• **ZIELE**:
[1] An welcher Hochschule hat der Verfasser laut dem Quelltext bei Prof. Lederer Unterricht erhalten?
[2] Gib die Zeilen aus den Datensätzen unverändert aus. Beginne mit der Zeile, die "Select the 'closer" enthält, und höre nach der Zeile auf, die "pos(394,151)" enthält.

━━━━━ QUELLTEXT

Ich erinnere mich an Prof. Prof. Dr. Dr. Dr. Lederer an der FH Rosenheim, wo ich das Vergnügen hatte 3 Blöcke von jeweils vier Wochen in Architekturstilkunde und anderen theaterrelevanten Themen unterrichtet zu werden. War dies dort gerade eine dorische Säule? Das die Römer aber den Rundbogen und das Kuppeldach entwickelt haben und damit viel größere und beeindruckendere Gebäude bewerkstelligen konnten als alle Anderen, das wusste ich noch. Aber wo zum Teufel ist das Orakel von Delphi?

Wir sind schon fast oben beim Stadion und ich möchte schon jemanden fragen, aber Jutta ist das immer peinlich und darum lasse ich es mal lieber. Eine Zeitmaschine wäre toll, denke ich bei mir. Dann würde ich mir direkt mal anschauen, wie es da wohl zu ging, 800 vor Christi. Wir erreichen das Stadion und der Ausblick ist ganz schön, nicht so berauschend wie ich erwartet hatte, aber auf jeden Fall Zeit für eine kurze Pause und ein Blick auf die Karte.

━━━━━━━━━━
━━━━━ DATENSÄTZE ZUR AUFGABE

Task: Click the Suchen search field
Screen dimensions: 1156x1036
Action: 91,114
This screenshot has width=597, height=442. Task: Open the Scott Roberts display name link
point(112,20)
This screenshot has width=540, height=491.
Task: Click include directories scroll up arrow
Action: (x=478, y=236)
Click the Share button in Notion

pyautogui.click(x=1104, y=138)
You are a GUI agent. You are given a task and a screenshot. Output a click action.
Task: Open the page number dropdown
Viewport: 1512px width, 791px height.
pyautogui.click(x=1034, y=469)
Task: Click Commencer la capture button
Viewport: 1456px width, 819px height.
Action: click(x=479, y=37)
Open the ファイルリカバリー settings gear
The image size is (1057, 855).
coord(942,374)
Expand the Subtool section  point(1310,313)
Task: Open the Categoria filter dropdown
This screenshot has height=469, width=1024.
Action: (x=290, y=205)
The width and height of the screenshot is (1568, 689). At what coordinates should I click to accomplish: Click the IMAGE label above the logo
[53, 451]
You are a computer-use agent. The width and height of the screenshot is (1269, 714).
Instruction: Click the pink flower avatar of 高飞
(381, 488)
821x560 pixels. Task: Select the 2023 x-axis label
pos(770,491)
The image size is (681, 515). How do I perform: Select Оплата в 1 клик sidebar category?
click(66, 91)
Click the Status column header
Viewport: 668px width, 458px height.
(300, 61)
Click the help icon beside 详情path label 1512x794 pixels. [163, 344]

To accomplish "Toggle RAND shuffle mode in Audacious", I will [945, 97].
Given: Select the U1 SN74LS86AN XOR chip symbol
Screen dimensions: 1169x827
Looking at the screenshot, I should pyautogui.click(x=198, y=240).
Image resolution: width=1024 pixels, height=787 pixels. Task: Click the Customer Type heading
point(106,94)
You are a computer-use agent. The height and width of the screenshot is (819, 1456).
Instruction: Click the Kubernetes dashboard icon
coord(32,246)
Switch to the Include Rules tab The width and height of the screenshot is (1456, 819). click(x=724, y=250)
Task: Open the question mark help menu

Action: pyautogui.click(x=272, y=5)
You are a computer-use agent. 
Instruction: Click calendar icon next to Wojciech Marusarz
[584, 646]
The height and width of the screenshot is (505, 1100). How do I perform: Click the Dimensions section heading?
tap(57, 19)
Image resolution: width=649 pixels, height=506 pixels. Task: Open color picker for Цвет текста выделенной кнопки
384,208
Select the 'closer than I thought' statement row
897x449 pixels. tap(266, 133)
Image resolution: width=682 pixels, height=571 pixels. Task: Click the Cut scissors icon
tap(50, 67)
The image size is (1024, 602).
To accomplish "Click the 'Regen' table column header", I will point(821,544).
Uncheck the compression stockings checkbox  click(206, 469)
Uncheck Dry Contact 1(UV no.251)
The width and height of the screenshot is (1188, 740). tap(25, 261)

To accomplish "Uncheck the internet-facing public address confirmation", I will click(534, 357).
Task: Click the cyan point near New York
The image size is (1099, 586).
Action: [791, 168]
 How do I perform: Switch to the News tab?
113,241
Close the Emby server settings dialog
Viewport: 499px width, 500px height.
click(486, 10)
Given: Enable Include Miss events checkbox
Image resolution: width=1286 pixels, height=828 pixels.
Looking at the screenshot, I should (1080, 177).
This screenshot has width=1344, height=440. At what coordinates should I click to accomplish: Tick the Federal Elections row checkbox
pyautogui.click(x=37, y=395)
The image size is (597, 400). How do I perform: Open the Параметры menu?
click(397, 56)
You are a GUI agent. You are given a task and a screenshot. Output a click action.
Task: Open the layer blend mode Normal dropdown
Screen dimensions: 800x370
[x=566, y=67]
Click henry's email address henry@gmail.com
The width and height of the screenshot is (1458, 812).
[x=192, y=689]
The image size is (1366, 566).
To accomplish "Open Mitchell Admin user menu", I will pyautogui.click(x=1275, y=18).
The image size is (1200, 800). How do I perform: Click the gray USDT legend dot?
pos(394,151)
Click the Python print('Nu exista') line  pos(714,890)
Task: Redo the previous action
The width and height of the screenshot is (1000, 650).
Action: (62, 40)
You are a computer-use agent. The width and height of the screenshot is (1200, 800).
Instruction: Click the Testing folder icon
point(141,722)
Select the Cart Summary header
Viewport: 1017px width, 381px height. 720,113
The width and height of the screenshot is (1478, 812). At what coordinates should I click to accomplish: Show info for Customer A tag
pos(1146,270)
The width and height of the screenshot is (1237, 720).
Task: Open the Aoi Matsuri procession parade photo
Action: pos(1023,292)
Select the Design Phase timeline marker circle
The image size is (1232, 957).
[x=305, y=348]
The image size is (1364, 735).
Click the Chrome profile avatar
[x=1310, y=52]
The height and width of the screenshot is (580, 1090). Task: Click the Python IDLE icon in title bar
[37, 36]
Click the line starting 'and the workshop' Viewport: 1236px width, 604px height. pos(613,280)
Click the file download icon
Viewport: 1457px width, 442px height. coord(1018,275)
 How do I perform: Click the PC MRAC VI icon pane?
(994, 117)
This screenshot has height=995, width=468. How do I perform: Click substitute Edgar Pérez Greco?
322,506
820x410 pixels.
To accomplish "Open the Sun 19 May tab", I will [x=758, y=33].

━━━━━━━━━━

• **VOLLSTÄNDIGE ANTWORTEN**:
[1] An der FH Rosenheim.

[2]
Select the 'closer than I thought' statement row
897x449 pixels. tap(266, 133)
Image resolution: width=682 pixels, height=571 pixels. Task: Click the Cut scissors icon
tap(50, 67)
The image size is (1024, 602).
To accomplish "Click the 'Regen' table column header", I will point(821,544).
Uncheck the compression stockings checkbox  click(206, 469)
Uncheck Dry Contact 1(UV no.251)
The width and height of the screenshot is (1188, 740). tap(25, 261)

To accomplish "Uncheck the internet-facing public address confirmation", I will click(534, 357).
Task: Click the cyan point near New York
The image size is (1099, 586).
Action: [791, 168]
 How do I perform: Switch to the News tab?
113,241
Close the Emby server settings dialog
Viewport: 499px width, 500px height.
click(486, 10)
Given: Enable Include Miss events checkbox
Image resolution: width=1286 pixels, height=828 pixels.
Looking at the screenshot, I should (1080, 177).
This screenshot has width=1344, height=440. At what coordinates should I click to accomplish: Tick the Federal Elections row checkbox
pyautogui.click(x=37, y=395)
The image size is (597, 400). How do I perform: Open the Параметры menu?
click(397, 56)
You are a GUI agent. You are given a task and a screenshot. Output a click action.
Task: Open the layer blend mode Normal dropdown
Screen dimensions: 800x370
[x=566, y=67]
Click henry's email address henry@gmail.com
The width and height of the screenshot is (1458, 812).
[x=192, y=689]
The image size is (1366, 566).
To accomplish "Open Mitchell Admin user menu", I will pyautogui.click(x=1275, y=18).
The image size is (1200, 800). How do I perform: Click the gray USDT legend dot?
pos(394,151)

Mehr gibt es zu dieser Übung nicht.